The first time it happened a reboot of the CCR fixed the glitch. Recently it happened to another one of our CCR. This time we had to revert to a backup from our FTP system that was made a few days earlier to the glitch. If you don't have this you need it. it is a lifesaver https://wiki.mikrotik.com/wiki/Automated_Backups
Anyway, While troubleshooting we tried
- disabling everything under IP firewall
- sending the traffic through a different BGP peer. (we have a single-multihomed set up there)
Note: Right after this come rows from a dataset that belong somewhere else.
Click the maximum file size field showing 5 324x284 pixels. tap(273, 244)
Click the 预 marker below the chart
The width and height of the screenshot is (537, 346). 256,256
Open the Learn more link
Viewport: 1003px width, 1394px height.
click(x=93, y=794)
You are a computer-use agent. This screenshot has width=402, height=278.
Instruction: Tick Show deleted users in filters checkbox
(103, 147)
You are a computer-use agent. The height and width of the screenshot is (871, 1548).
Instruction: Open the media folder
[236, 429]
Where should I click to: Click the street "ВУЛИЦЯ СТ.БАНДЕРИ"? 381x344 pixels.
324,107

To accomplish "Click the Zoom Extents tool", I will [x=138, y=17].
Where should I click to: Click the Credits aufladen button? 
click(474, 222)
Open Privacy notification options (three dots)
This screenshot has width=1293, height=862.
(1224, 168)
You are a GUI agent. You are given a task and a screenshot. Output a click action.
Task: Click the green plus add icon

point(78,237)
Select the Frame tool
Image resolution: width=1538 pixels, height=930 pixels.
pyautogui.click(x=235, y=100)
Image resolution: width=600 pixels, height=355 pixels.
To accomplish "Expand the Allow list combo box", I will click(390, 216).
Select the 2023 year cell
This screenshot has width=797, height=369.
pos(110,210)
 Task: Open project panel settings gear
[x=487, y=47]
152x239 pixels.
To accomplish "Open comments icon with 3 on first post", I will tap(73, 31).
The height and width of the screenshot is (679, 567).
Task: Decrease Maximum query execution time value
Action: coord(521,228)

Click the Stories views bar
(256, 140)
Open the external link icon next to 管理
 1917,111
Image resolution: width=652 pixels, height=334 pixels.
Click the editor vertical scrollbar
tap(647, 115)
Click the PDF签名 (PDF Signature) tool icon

This looks exactly like some kind of BGP error. We thought that our IP blocks were just not making it to the entire internet. That would explain why we could reach some sites and not others. Talking to our BGP peer we found that the smaller packets needed to open the Netflix.com website where flowing both ways. But the larger packets with the website HTML in them where never being sent to our clients. There was 2-way communication between the user PC and netflix.com but the session would never complete.
We solved the issue by changing the path of the traffic so that it did not flow through the CCR that was blocking Netflix. This is what clued us in that the issue was the CCR its self. If the CCR that had previously lost power routed the traffic we could not reach netflix.com. If we sent the traffic through another CCR and to the internet then we could reach netflix.com.
I know this is vague and does not have enough detail to diagnose anything. What kind of info should I gather to better demonstrate the issue? I expect to encounter the issue again and would like to know what Info I should gather to help pin down what is happening.